**Document source**.
Téo Becher – Emmêlement et autres histoires de forêts
Du 9 octobre au 9 décembre 2023 – Vernissage mercredi 11 octobre à 18h
Exposition dans le cadre de Résidences 1+2 2023
Téo Becher est l’un des lauréats de la Résidence 1+2 #2023.
Pour sa série Emmêlement et autres histoires de forêts, il accompagne des chercheur·euse·s du laboratoire GEODE (Géographie de l’Environnement) à Toulouse (GEODE – CNRS/Université Toulouse Jean Jaurès) lors des sorties sur le terrain. Les questionnements de Téo prennent racine dans l’opposition incessante entre nature et culture. Le photographe inclut dans sa démarche un enjeu capital, l’impact de l’activité humaine sur le paysage. Téo s’intéresse aussi aux représentations scientifiques et muséales de la nature en photographiant en laboratoire les échantillons des chercheurs·euses ainsi que certains artefacts présentés au Muséum d’histoire naturelle de Toulouse.
Ces images questionnent l’établissement d’un rapport au monde à travers la production visuelle de la science et interrogent les modalités de monstration de cette production au public, selon une classification stricte renforçant la séparation entre nature et culture. En partant à la découverte des montagnes et des forêts occitanes, l’objectif est d’analyser la perception de ce qu’on appelle la nature. Quelles conséquences concrètes cette perception induit-elle ?
Téo Becher nous invite à repenser notre regard sur notre environnement et nous sensibilise à l’importance de le complexifier.
Téo Becher (1991-) est né en France et vit aujourd’hui à Bruxelles. Son travail photographique s’intéresse principalement aux relations complexes entre nature et culture. Ses photographies suggèrent la trace de l’intervention humaine dans différents milieux, transformés selon ses besoins.
Une nouvelle ère de liens
La série Emmêlement et autres histoires de forêts remet en question les notions de nature et de culture, interrogeant les limites, lisières et interactions entre ces deux concepts construits sur des antagonismes pouvant être considérés comme relativement faux ou mystificateurs. Accompagné par des chercheur-euse-s du laboratoire Géographie de l’Environnement (GEODE – CNRS/Université Toulouse Jean Jaurès) à Toulouse, Téo Becher a marché dans des espaces naturels – montagnes et forêts – en quête des traces déposées par l’humain dans le paysage.

**Extraits d'enregistrements**.
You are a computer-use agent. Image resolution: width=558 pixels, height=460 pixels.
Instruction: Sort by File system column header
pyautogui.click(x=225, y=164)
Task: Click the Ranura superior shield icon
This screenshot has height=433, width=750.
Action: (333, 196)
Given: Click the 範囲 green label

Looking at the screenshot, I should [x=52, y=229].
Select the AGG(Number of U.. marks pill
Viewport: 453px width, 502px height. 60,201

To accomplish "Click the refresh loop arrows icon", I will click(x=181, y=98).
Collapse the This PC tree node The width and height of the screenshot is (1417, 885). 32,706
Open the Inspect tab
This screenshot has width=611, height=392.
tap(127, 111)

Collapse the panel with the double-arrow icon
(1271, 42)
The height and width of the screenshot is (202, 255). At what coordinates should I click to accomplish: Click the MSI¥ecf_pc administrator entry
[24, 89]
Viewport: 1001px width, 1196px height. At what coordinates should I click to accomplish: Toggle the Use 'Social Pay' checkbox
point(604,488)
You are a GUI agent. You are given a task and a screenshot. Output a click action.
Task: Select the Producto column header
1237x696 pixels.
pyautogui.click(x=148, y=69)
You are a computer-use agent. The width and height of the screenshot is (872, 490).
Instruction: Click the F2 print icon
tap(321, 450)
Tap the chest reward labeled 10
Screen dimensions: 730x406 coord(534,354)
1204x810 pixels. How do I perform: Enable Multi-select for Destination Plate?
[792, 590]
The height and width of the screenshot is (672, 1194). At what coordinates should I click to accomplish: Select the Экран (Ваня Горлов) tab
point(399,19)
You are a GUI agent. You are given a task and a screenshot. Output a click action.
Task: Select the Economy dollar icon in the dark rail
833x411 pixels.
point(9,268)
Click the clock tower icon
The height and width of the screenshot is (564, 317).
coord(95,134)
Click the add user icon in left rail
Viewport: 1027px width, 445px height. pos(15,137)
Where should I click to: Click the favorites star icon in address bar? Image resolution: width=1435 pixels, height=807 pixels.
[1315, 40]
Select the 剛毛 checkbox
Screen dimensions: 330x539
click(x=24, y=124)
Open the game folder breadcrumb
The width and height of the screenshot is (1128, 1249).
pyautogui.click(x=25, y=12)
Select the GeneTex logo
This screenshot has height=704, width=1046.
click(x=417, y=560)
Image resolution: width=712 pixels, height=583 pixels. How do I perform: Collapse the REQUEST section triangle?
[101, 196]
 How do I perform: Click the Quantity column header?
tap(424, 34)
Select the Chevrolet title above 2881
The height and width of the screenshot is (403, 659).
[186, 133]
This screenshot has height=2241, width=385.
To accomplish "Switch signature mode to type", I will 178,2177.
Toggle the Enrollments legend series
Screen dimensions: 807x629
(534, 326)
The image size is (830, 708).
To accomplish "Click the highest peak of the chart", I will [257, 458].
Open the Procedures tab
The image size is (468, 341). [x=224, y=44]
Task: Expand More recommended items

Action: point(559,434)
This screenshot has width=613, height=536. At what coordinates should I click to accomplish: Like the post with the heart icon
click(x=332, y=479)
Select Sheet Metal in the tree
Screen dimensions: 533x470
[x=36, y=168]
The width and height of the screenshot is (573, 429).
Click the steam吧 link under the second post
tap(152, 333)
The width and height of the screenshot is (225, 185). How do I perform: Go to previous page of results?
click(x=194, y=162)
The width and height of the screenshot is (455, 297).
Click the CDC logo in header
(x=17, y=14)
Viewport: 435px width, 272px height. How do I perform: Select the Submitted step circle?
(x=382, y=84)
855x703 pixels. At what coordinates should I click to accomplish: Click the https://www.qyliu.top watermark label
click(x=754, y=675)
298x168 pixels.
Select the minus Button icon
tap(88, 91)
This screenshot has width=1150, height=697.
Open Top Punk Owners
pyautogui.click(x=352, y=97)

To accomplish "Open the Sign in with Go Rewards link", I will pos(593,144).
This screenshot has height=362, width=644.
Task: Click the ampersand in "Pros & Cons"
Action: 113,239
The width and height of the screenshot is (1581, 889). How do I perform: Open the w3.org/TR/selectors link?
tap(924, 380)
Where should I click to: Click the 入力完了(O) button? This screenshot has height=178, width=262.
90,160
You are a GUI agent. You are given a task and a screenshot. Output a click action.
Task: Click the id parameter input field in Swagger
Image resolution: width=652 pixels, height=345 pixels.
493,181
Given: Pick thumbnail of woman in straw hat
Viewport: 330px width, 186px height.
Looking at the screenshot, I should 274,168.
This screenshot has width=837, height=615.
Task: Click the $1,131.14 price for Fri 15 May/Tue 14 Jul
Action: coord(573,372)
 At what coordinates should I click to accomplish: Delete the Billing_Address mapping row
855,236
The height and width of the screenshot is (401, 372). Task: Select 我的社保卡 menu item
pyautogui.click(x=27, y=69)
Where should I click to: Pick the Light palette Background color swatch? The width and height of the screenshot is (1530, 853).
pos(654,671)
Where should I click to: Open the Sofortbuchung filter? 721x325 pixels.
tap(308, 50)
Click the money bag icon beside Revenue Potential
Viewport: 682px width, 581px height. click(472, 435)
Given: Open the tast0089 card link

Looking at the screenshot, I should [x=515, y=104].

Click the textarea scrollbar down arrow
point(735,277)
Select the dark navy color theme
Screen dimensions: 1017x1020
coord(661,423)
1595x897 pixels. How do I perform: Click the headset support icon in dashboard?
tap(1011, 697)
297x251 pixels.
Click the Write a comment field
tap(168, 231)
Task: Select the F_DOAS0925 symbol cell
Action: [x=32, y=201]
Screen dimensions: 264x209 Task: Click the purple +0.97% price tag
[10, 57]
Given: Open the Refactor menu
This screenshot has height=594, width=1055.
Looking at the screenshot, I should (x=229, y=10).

**Travail à faire**.
**1.** D'après le texte sur l'exposition de Téo Becher, quand a lieu le vernissage ?
**2.** Prolongez le texte sur l'exposition de Téo Becher à partir de sa dernière phrase.
Les enregistrements n'ont aucun lien avec le texte sur l'exposition de Téo Becher.

**Résultats de l'exercice**.
**1.** Le mercredi 11 octobre à 18h.

**2.**
À partir de quand distinguer l’intervention transformant le milieu et sa pleine intégration dans l’environnement ?
Quand peut-on considérer que l’orthèse, ou toute structure posée dans le territoire en le modifiant, a perdu son pouvoir d’artificialisation ?
Faut-il simplement attendre que le temps fasse son ouvrage et lisse les yeux du regardeur ?
L’anthropologue Philippe Descola a bien montré dans ses travaux majeurs que le dualisme occidental entre nature et culture est loin d’être une évidence partout sur la planète, et qu’il est bien d’autres façons d’objectiver le monde et autrui. Le concept de nature n’a ainsi rien de naturel, de même que celui de paysage, qui est une construction esthético-sociale, le cadrage d’un lieu pouvant procéder d’une volonté de maîtriser l’espace pour en réduire la complexité et la mobilité.
Téo Becher observe la façon dont les territoires sont modelés, par l’humain et les non-humains. Il y a pour lui porosité, hybridation, dialogue ; l’idée d’un lieu clos ou pur échappant à la corruption relevant du fantasme rousseauiste concernant la virginité idéale du monde premier n’est pas valable. La nature compose avec l’humain, qui compose avec elle, ou la force, dans un processus d’échanges plus ou moins consentis permanents. L’artiste pense liens, échanges, inventions, mais aussi recherches expérimentales sur la substance même de l’image, son altération, sa persistance, sa spectralité, sa vie propre. Proches quelquefois de l’abstraction, les images du photographe sont avant tout des cosa mentale, plutôt que de pales reflets d’une extériorité sans ambiguïté. Rien de didactique ici, mais une méditation d’essence poétique fine sur l’autonomie du vivant, et d’une certaine façon des images.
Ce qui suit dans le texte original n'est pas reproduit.